### Selected excerpt
*** Begin section ***

By Ebi Kesiena
Two bar shootings, one in a township close to Johannesburg, the other in eastern South Africa, left 19 dead, police said on Sunday as they tried to verify if the murders were linked.
In Soweto, 15 people were killed as they enjoyed a night out, police said, when assailants drew up in a minibus taxi and began randomly firing high-calibre guns at drinkers.
Police in the eastern city of Pietermaritzburg, in KwaZulu-Natal, reported four people were killed and eight wounded in a bar when two men fired discriminately at customers.
For the police it was too early to say if the assaults were in some way connected, but they observed their similarity.
The killings come two weeks to the day after the mysterious deaths of 21 people, mostly teens, in still unclear circumstances at a township tavern last month in the southern city of East London.
In Soweto, Johannesburg’s largest township to the southwest of South Africa’s economic capital, police were called to the scene shortly after midnight.
“When we arrived at the scene, 12 people were dead with gunshot wounds,” police officer Nonhlanhla Kubheka .
Eleven people were taken to hospital, and three later succumbed to their wounds.
The dead, who included two women, were aged between 19 and 35, provincial police chief Elias Mawela told AFP.
“According to witnesses they shot randomly,” said Mawela, adding forensic police were still collecting evidence.
There were no details regarding the assailants.
“Nobody has been arrested. They came and shot at people who were having fun,” said Kubheka, commander of the Orlando police station, the Soweto district where the shooting took place.
Hundreds of people massed behind police cordons as police investigated, AFP journalists reported.
Only a small poster showing beer prices at the bar could be seen outside the establishment located between houses. Police led away crying relatives of those caught up in the drama who tried to approach the crime scene.

*** End section ***

### Parts of the exercise
1. In the article on the South African bar shootings, what ages were the dead in Soweto?
2. Copy the part of the article on the South African bar shootings that starts at "For the police" and ends at "still collecting evidence.".

### Provided records
*** Begin section ***

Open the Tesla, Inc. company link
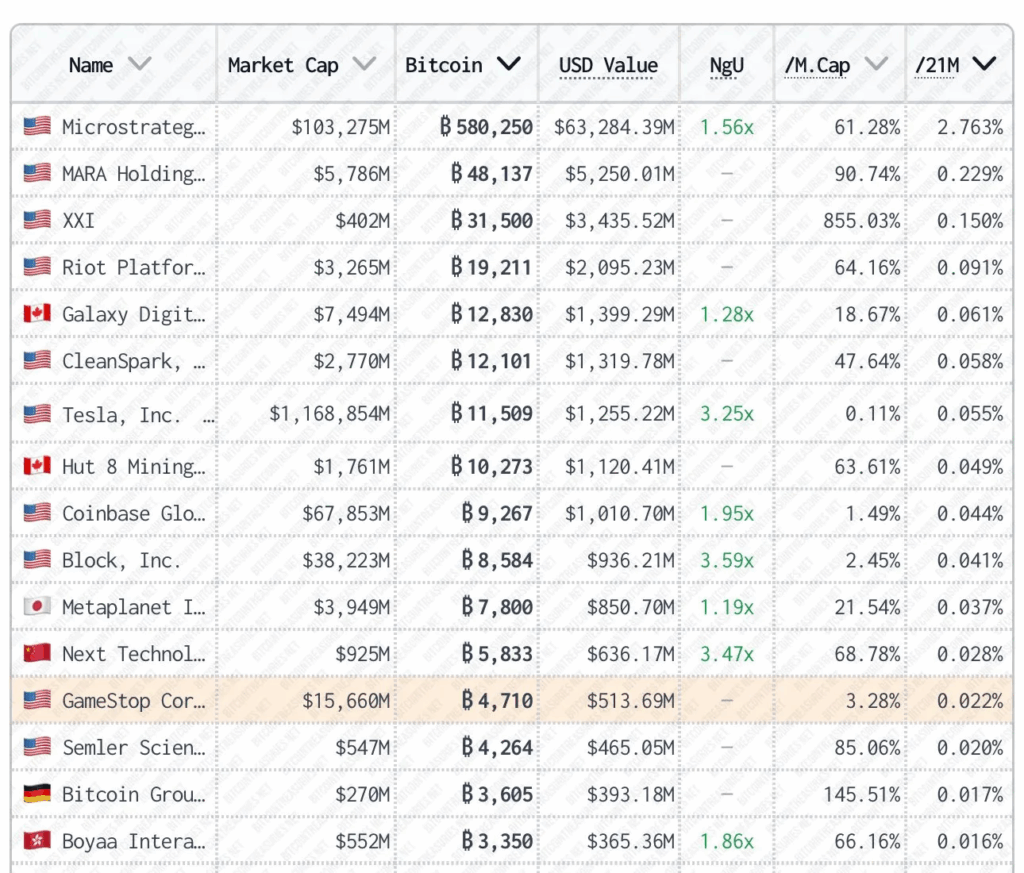 121,414
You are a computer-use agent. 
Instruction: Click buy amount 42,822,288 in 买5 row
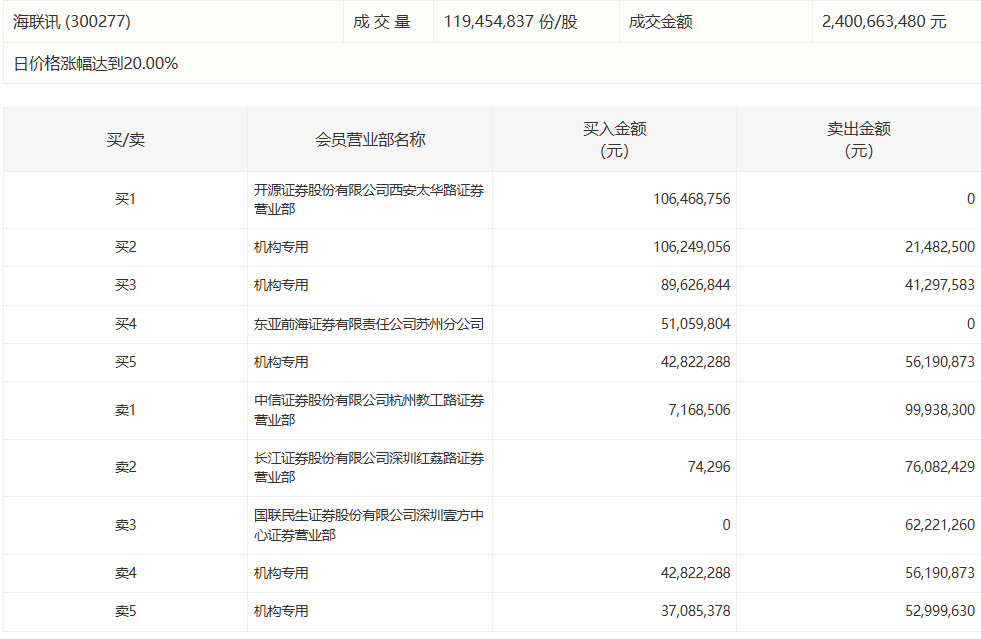pos(691,362)
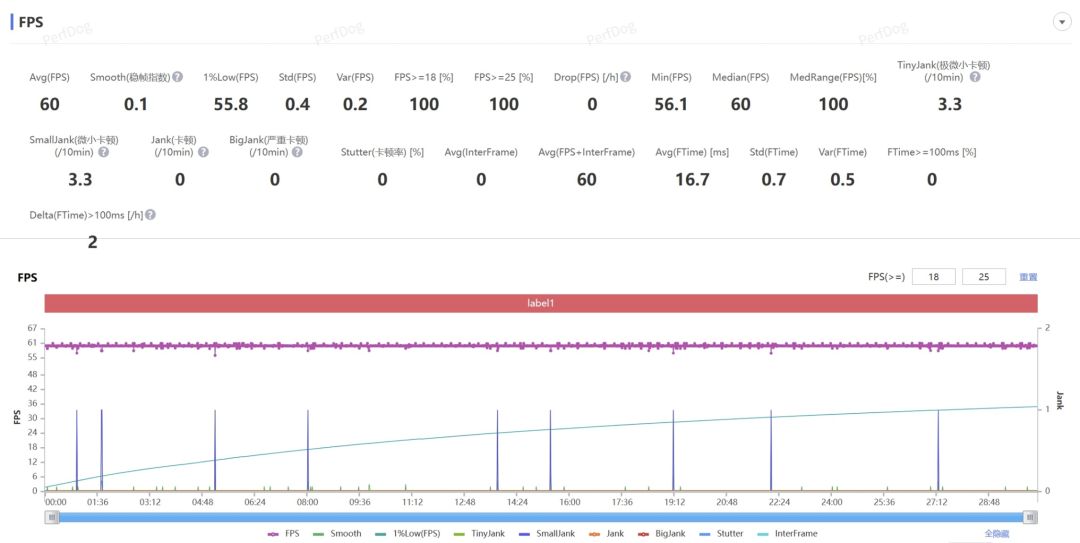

*** End section ***

### Results by task
1. They were between 19 and 35 years old.

2.
For the police it was too early to say if the assaults were in some way connected, but they observed their similarity.
The killings come two weeks to the day after the mysterious deaths of 21 people, mostly teens, in still unclear circumstances at a township tavern last month in the southern city of East London.
In Soweto, Johannesburg’s largest township to the southwest of South Africa’s economic capital, police were called to the scene shortly after midnight.
“When we arrived at the scene, 12 people were dead with gunshot wounds,” police officer Nonhlanhla Kubheka .
Eleven people were taken to hospital, and three later succumbed to their wounds.
The dead, who included two women, were aged between 19 and 35, provincial police chief Elias Mawela told AFP.
“According to witnesses they shot randomly,” said Mawela, adding forensic police were still collecting evidence.